> [The task]: Print the lines that run from the line with "You are a computer-use agent. Viewport: 1568px" to the line with "Task: Click the chart title text at top", keeping both end lines, exactly as they appear in the entries below, and nothing else.
[Records supplied Boundary: Start]
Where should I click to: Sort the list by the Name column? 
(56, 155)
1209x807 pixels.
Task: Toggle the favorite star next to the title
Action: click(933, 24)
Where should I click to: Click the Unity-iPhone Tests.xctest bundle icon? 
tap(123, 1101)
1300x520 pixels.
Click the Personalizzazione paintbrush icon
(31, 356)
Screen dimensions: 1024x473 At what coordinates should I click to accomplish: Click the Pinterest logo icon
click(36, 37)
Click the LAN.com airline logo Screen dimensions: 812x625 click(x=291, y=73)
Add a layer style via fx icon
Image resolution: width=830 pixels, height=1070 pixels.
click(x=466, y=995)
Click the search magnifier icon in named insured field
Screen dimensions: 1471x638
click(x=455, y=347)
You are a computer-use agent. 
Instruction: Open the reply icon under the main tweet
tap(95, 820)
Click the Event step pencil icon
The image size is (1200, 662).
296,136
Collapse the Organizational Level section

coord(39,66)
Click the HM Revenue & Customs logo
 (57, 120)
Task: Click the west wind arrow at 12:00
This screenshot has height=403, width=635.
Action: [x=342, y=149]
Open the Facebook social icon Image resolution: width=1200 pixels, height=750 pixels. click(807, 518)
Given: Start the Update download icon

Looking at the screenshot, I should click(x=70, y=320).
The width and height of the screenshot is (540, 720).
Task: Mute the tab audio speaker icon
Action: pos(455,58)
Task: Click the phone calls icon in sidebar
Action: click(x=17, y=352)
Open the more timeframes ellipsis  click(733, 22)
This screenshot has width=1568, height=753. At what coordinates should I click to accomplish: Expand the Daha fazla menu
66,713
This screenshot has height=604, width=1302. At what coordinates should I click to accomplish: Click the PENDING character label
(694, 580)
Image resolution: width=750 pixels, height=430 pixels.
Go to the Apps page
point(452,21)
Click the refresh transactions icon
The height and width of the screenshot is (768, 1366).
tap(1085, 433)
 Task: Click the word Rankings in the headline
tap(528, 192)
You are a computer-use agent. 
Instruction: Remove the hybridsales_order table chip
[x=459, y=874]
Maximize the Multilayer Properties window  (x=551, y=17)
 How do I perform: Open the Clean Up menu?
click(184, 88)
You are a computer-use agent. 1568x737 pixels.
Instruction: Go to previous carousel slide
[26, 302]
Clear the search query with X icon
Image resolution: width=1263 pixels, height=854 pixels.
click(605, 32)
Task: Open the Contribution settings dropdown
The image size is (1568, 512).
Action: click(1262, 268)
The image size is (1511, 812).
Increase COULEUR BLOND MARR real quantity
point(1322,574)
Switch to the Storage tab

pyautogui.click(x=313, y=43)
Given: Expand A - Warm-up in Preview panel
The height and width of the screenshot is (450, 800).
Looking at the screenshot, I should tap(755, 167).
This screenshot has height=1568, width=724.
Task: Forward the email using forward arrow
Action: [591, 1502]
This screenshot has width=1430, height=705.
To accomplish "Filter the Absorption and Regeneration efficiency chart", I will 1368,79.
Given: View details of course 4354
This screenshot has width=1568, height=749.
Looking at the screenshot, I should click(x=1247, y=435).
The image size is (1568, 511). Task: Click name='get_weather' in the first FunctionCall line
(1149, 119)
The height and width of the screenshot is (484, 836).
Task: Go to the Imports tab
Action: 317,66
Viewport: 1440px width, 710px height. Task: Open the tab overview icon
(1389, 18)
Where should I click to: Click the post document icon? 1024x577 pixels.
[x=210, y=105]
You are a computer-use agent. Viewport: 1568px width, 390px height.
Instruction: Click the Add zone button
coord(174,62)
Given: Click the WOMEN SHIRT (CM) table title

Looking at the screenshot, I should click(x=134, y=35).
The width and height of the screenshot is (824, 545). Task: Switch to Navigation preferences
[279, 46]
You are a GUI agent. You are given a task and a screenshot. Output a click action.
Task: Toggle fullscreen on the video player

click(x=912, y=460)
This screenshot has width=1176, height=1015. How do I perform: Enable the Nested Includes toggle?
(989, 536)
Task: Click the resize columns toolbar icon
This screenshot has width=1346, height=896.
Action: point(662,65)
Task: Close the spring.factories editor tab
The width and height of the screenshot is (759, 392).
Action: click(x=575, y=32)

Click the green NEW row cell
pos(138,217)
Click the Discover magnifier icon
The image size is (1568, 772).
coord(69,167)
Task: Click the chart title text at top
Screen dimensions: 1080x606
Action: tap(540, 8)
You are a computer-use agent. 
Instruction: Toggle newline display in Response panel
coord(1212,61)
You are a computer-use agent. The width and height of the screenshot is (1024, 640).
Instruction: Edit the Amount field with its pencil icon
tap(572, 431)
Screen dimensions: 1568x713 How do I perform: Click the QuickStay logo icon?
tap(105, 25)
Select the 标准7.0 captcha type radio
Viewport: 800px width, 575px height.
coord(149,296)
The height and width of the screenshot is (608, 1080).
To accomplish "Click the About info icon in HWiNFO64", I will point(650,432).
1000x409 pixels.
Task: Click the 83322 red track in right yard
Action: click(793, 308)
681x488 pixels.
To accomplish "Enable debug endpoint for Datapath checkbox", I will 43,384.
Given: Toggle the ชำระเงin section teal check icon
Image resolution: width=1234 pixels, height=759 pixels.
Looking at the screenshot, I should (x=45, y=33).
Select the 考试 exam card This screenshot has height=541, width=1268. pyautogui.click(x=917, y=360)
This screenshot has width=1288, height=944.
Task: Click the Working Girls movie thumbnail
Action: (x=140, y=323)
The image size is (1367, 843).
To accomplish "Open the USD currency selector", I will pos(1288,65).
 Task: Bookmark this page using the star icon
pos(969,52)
[Records supplied Boundary: End]
> [Answer]:
You are a computer-use agent. Viewport: 1568px width, 390px height.
Instruction: Click the Add zone button
coord(174,62)
Given: Click the WOMEN SHIRT (CM) table title

Looking at the screenshot, I should click(x=134, y=35).
The width and height of the screenshot is (824, 545). Task: Switch to Navigation preferences
[279, 46]
You are a GUI agent. You are given a task and a screenshot. Output a click action.
Task: Toggle fullscreen on the video player

click(x=912, y=460)
This screenshot has width=1176, height=1015. How do I perform: Enable the Nested Includes toggle?
(989, 536)
Task: Click the resize columns toolbar icon
This screenshot has width=1346, height=896.
Action: point(662,65)
Task: Close the spring.factories editor tab
The width and height of the screenshot is (759, 392).
Action: click(x=575, y=32)

Click the green NEW row cell
pos(138,217)
Click the Discover magnifier icon
The image size is (1568, 772).
coord(69,167)
Task: Click the chart title text at top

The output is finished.